**The task**
Collect all lines from the listing that include the string "agent".

**Material provided**
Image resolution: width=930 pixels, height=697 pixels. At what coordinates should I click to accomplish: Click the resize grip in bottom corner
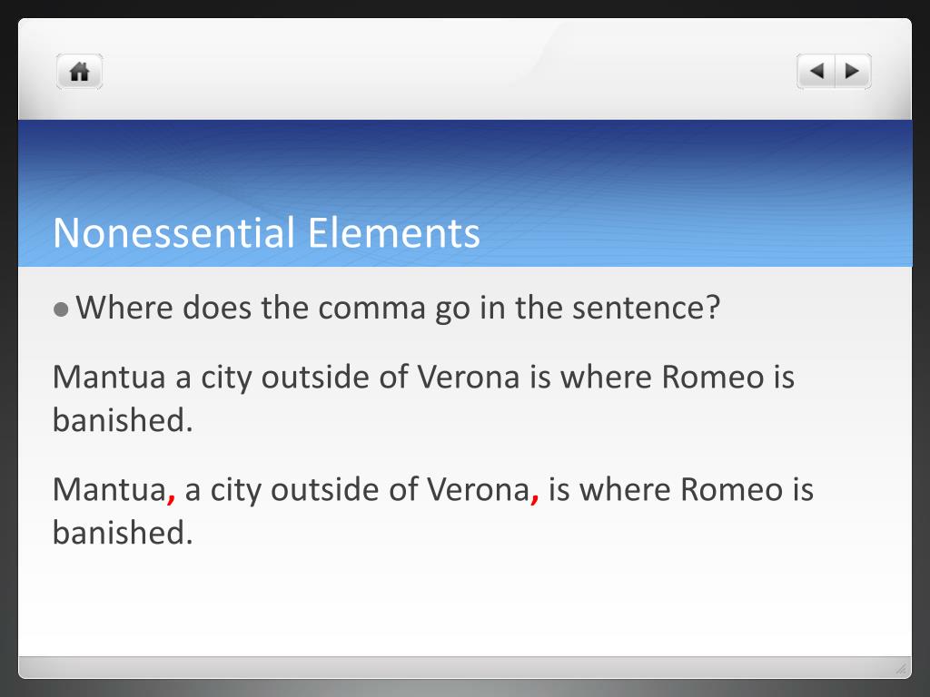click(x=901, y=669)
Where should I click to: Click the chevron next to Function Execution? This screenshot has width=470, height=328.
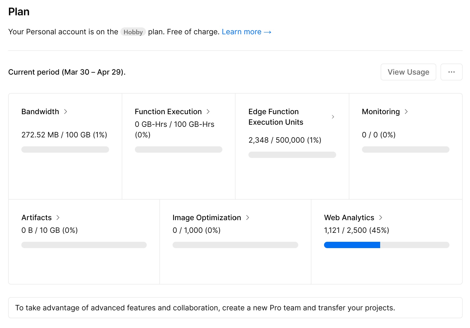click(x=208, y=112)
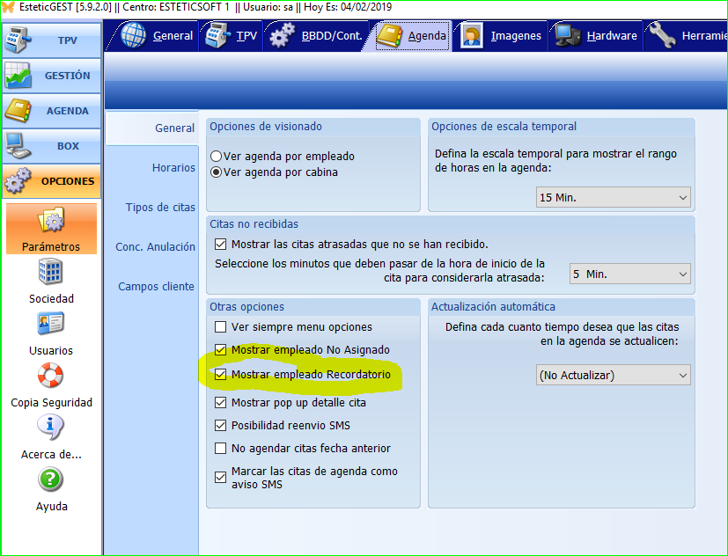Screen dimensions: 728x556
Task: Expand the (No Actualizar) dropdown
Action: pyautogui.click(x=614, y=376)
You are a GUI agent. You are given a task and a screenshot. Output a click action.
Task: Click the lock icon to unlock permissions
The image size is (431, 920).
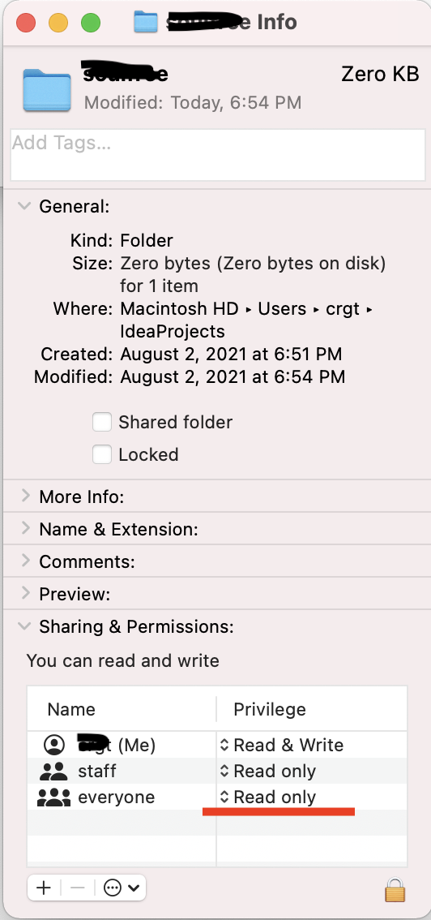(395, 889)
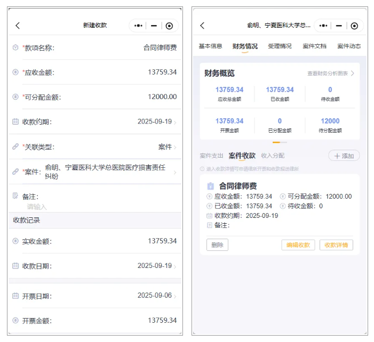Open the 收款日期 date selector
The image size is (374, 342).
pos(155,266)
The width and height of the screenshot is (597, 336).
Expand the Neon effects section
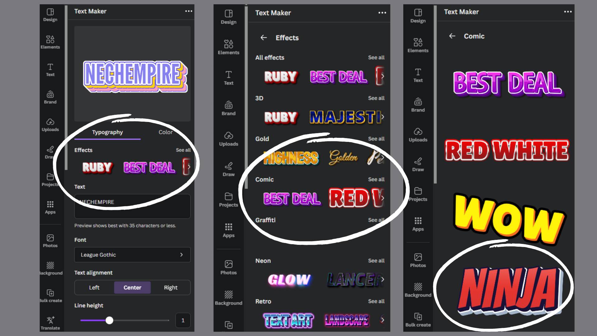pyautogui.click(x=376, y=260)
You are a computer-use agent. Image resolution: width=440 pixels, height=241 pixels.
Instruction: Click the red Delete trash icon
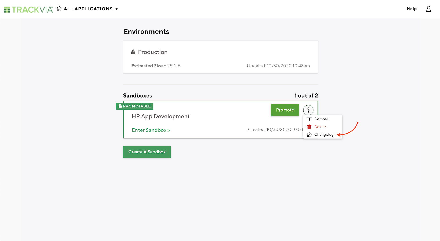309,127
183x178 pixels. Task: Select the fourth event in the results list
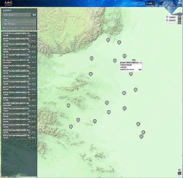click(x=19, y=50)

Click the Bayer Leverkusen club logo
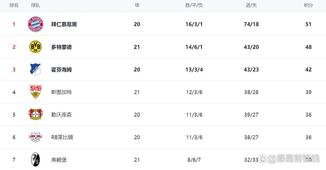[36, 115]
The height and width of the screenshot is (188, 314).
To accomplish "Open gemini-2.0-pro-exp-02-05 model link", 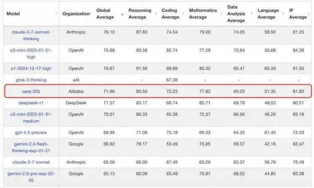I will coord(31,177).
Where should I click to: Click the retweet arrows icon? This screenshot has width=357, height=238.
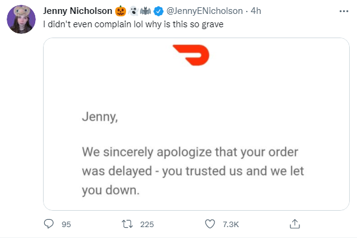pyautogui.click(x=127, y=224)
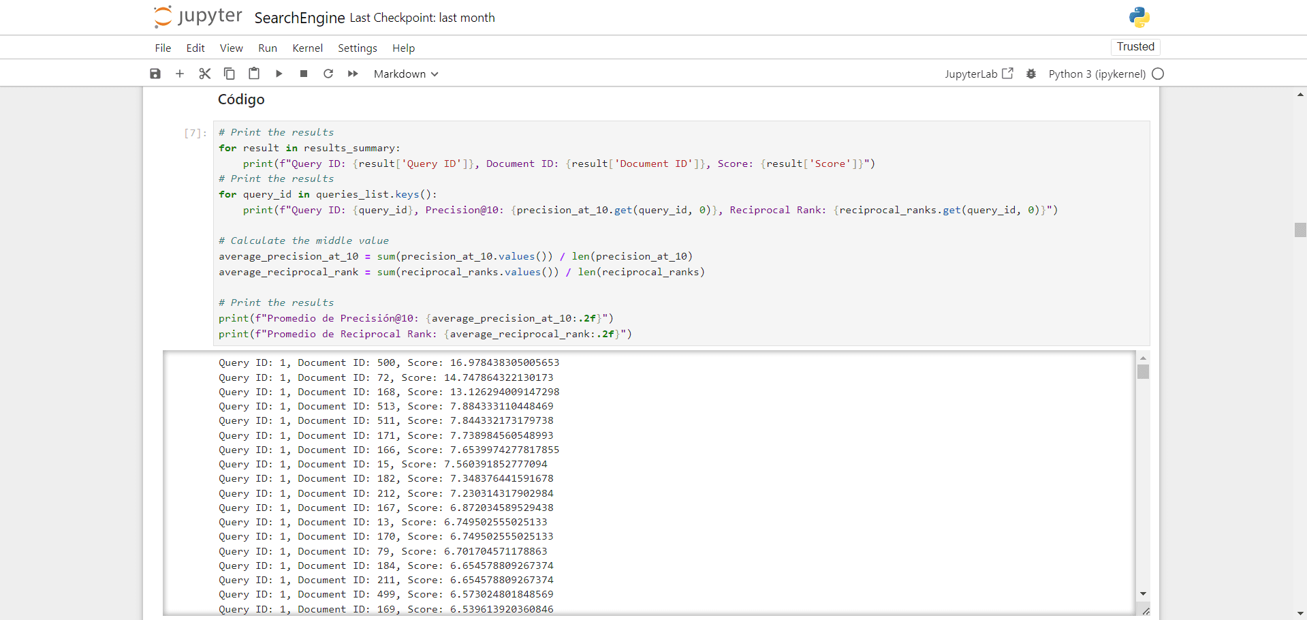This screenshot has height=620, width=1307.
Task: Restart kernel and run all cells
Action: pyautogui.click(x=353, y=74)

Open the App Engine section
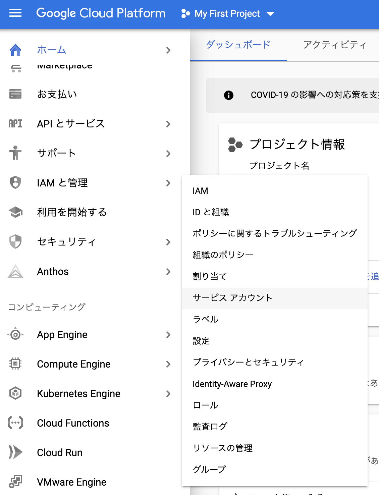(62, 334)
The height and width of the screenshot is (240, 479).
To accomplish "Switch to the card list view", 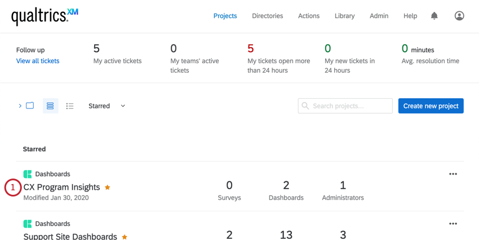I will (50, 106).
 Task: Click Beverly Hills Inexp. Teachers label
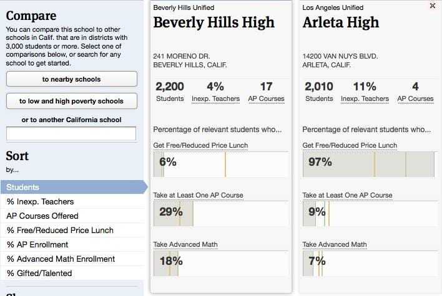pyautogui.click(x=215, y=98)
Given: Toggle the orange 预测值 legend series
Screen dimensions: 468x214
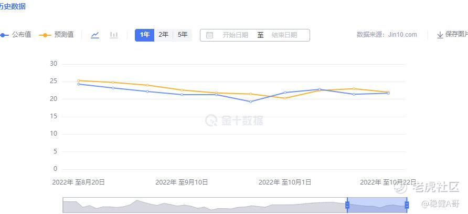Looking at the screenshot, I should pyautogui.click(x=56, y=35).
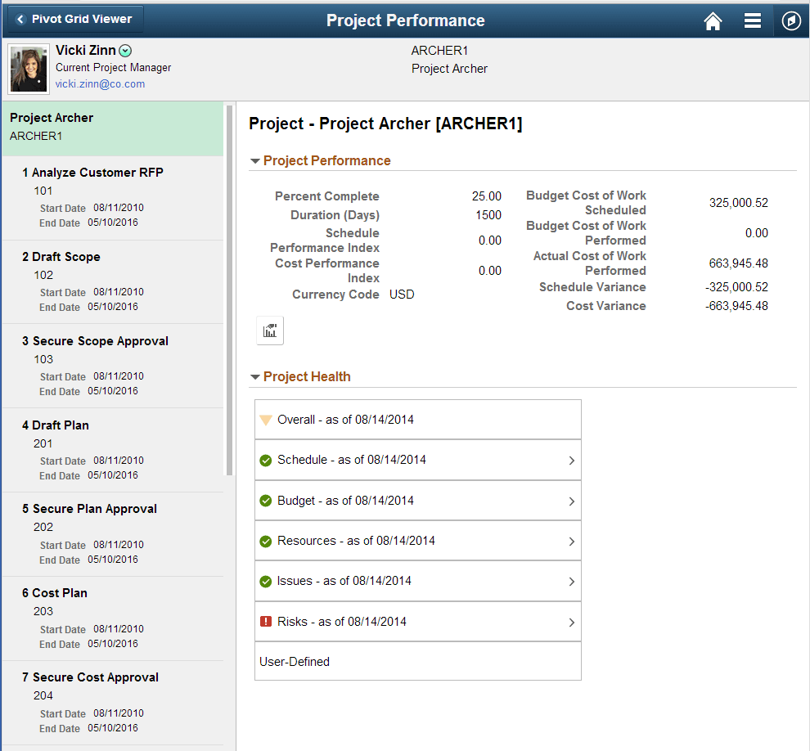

**Exercise output**
You are a GUI agent. You are given a task and a screenshot. Output a click action.
You are a computer-use agent. Image resolution: width=440 pixels, height=241 pixels.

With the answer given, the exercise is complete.